[Collected data entries]
──────

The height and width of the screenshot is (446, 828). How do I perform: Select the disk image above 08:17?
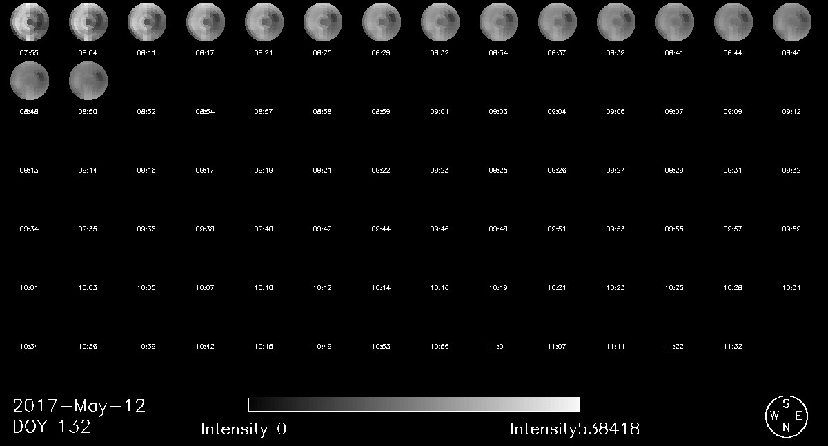[x=206, y=22]
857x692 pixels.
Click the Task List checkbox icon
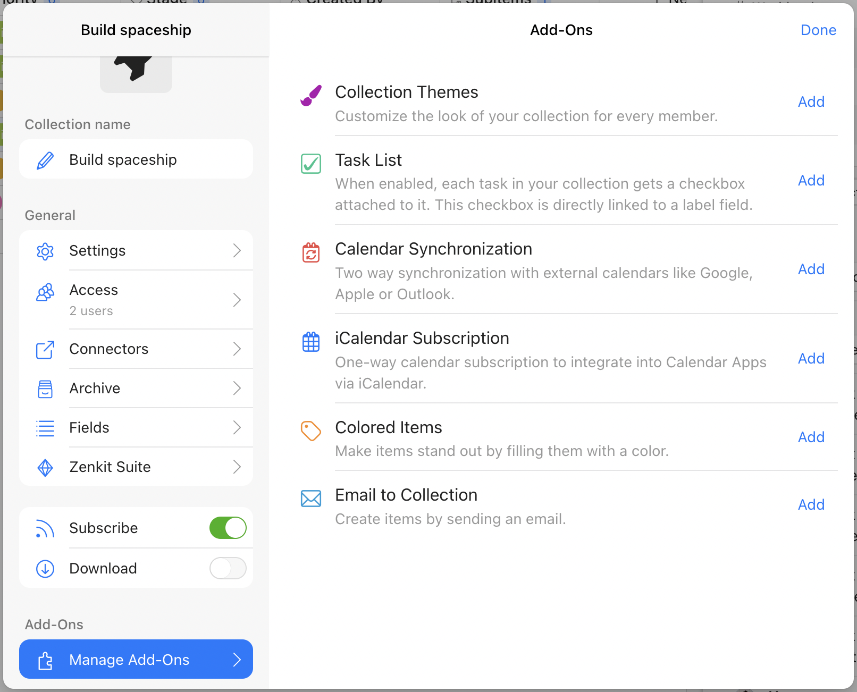tap(311, 164)
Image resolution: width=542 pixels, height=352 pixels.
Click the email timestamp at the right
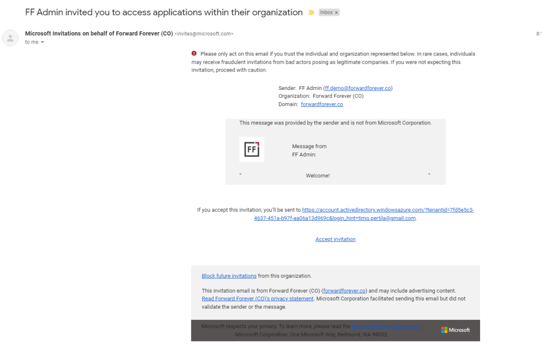(x=538, y=33)
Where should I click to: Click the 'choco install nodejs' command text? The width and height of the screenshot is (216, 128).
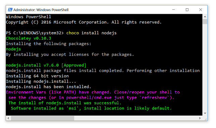pyautogui.click(x=92, y=33)
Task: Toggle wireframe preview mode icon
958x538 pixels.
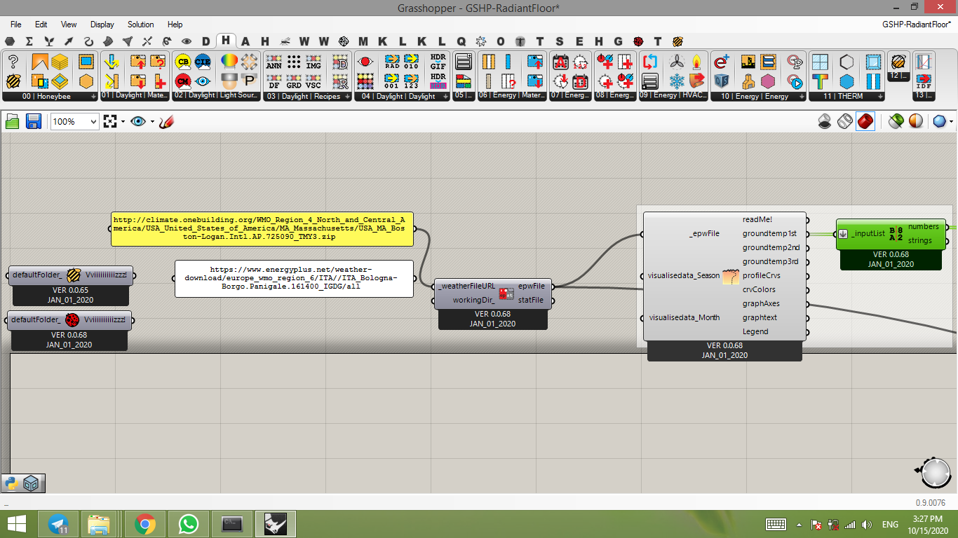Action: coord(845,121)
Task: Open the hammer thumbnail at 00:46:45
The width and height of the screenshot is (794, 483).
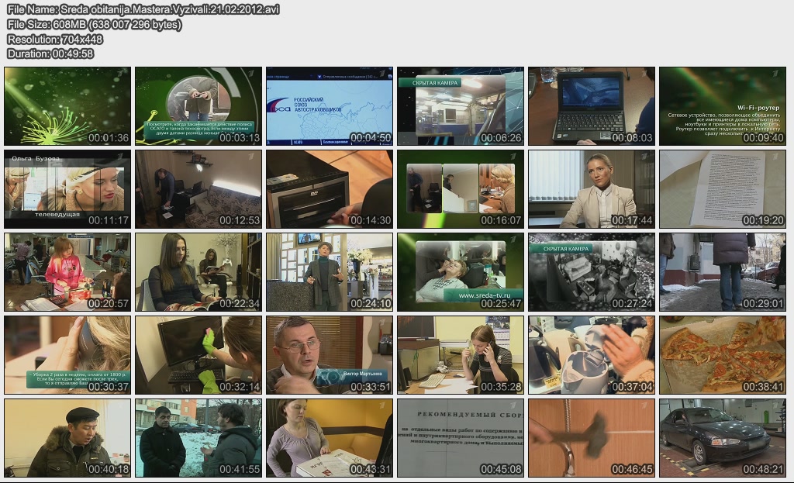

──────

**WHAT YOU HAVE TO DO:** From the line containing "Click the Task List checkbox icon" down to the last line of the entries above, set down every line exactly. Omit all pictures.

**RESPONSE:**
Click the Task List checkbox icon
tap(311, 164)
Image resolution: width=542 pixels, height=352 pixels.
Click the email timestamp at the right
(x=538, y=33)
Where should I click to: Click the 'choco install nodejs' command text? The width and height of the screenshot is (216, 128).
pyautogui.click(x=92, y=33)
Task: Toggle wireframe preview mode icon
958x538 pixels.
Action: coord(845,121)
Task: Open the hammer thumbnail at 00:46:45
The width and height of the screenshot is (794, 483).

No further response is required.